Este tipo de contratiempos pueden provocar una importante 'mordida' a nuestro presupuesto, de tal manera que es necesario contar con un presupuesto holgado para poder hacer frente a ellos y seguir adelante con la reforma. 

"Las desviaciones del presupuesto generalmente se producen más por añadidos que quiere realizar el cliente que por imprevistos", explica Paco Rey. "Es muy frecuente que a mitad de obra se hagan cambios en las calidades, de ahí que lo aconsejable sea tener un colchón económico adicional en torno al 10% respecto a lo que nos queremos gastar".

Hay que tener un listado con aquello a lo que no estamos dispuestos a renunciar

Por eso, es fundamental tener un listado con aquello a lo que no estamos dispuestos a renunciar, y si finalmente llega el presupuesto, podremos hacer hueco a los caprichos. Además, hay reformas que apenas consisten en un lavado de cara mientras que otras suponen un cambio radical de la vivienda. La reforma de este bajo e interior en pleno barrio de Salamanca supuso una transformación total, puesto que se tiraron todos los tabiques y se vació por completo.
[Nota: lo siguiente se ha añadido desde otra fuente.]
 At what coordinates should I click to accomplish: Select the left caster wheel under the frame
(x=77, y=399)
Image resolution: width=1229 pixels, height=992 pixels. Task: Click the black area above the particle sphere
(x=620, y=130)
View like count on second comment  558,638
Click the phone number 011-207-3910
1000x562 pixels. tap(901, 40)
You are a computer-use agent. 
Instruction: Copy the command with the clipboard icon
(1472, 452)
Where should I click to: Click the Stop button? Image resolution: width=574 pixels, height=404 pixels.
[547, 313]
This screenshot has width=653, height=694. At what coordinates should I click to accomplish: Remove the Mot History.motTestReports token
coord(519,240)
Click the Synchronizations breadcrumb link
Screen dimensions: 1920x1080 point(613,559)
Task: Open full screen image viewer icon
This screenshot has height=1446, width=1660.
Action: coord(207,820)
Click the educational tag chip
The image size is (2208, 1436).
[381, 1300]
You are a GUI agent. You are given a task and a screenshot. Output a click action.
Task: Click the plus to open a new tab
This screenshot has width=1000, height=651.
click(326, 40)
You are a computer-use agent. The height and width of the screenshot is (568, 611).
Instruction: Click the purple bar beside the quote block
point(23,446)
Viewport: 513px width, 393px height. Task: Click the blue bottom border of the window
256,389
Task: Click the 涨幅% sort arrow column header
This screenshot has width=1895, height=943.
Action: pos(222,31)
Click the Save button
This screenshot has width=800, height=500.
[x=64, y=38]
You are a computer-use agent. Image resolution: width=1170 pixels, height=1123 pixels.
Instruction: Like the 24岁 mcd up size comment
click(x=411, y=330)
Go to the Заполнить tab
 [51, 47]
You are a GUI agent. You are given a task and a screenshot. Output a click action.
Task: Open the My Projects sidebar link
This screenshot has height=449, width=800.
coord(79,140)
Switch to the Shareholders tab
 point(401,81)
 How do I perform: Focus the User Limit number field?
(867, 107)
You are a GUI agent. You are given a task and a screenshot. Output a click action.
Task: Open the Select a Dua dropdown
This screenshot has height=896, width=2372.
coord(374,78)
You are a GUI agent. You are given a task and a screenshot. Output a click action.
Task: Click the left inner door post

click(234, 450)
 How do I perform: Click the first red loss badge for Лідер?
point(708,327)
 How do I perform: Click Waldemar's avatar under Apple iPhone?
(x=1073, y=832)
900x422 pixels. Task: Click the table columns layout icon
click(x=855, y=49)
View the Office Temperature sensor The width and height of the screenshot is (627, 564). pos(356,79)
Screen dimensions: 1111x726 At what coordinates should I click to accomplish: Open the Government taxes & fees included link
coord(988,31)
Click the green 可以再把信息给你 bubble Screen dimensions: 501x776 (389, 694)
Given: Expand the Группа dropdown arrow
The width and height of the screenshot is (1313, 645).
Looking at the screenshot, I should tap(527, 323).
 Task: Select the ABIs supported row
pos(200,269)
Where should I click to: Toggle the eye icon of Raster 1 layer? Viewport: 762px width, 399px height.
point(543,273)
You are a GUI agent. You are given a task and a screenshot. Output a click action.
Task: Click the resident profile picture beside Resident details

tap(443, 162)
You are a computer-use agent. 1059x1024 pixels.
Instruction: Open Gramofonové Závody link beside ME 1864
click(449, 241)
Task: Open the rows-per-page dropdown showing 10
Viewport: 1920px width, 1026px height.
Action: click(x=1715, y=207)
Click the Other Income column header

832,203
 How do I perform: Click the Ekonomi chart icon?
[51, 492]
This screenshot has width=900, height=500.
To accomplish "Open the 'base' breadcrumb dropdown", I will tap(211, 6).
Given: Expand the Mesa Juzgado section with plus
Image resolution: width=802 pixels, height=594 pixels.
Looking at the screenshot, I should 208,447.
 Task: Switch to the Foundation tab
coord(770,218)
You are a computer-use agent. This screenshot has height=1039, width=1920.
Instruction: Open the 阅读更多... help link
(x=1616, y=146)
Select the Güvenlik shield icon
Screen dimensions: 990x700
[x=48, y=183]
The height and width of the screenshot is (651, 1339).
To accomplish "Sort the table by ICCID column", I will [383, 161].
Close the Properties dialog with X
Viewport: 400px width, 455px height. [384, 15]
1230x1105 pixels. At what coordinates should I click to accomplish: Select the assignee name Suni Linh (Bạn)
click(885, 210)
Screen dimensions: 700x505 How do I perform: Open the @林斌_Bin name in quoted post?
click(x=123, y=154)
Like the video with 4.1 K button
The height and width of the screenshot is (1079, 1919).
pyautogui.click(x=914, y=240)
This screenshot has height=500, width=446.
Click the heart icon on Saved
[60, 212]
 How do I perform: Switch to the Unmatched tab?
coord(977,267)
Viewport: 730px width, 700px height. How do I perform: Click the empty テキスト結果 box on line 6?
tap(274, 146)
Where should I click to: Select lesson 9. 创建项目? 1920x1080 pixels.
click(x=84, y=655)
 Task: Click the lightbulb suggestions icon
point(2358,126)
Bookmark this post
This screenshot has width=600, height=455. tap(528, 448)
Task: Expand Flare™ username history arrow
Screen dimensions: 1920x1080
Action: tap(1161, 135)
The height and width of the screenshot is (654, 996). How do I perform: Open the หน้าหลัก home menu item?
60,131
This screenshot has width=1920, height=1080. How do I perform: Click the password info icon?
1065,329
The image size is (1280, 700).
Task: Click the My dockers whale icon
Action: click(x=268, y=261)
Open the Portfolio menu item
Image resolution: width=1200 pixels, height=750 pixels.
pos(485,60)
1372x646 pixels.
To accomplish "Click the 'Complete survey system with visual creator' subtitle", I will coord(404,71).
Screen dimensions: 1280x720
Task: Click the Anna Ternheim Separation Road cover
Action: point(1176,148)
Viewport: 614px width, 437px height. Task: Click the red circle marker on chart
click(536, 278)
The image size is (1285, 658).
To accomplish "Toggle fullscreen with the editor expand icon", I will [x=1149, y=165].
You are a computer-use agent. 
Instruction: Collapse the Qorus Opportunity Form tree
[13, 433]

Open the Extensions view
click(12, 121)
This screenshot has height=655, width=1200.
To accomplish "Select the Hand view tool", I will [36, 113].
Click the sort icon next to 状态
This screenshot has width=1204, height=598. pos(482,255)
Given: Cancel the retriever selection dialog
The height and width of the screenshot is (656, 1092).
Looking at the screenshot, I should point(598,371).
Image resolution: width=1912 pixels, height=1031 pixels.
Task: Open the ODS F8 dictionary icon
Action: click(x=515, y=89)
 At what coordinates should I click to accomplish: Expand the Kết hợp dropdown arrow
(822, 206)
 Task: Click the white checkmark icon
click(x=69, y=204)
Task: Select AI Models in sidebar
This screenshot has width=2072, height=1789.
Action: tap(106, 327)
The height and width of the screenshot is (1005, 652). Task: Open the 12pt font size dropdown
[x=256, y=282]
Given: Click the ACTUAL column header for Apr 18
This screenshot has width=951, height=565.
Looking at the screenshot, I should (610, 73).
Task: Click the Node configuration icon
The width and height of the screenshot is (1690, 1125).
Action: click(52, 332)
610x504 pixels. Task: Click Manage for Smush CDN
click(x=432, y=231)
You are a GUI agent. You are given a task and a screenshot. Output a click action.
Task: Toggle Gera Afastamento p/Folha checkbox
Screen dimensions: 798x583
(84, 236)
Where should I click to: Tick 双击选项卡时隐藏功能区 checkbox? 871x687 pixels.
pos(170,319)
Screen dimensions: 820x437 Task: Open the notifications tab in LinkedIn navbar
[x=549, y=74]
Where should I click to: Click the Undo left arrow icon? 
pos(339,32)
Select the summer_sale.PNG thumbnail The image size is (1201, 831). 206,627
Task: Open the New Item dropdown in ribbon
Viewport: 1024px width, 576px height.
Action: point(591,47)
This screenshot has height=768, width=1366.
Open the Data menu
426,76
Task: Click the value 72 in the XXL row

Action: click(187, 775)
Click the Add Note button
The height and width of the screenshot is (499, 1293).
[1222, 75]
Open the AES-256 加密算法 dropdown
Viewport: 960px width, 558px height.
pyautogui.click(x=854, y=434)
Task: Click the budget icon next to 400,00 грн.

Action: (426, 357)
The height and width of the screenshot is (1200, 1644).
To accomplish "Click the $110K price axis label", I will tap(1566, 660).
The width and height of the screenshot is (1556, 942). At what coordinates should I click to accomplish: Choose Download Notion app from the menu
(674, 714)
Pero hay trabajos mucho más sencillos. 

De hecho, lo más habitual siguen siendo reformas de menor calado y que, por tanto, suponen un menor desembolso para el propietario de la vivienda. Según el último estudio sobre reformas del hogar que elabora anualmente fotocasa.es, los españoles que han realizado obras en su vivienda durante 2015 han gastado menos dinero que los que lo hicieron el pasado año, aun realizando las mismas reformas.

De los que tienen previsto reformar su vivienda a corto o medio plazo, el 58% de los encuestados piensa gastarse menos de 6.000 euros; el 22%, entre 6.000 y 15.000 euros; el 12%, entre 15.000 y 30.000, y apenas un 8% tiene previsto invertir más de 30.000 euros en la reforma de su hogar.
4.- Ponte en manos de profesionales

En ocasiones, lo barato puede salir caro. Es fundamental que nos pongamos en manos de profesionales -arquitectos, constructores...- para evitar disgustos y también para contar con el mejor asesoramiento en caso de imprevistos. Ellos sabrán cómo reaccionar ante ellos y buscar soluciones.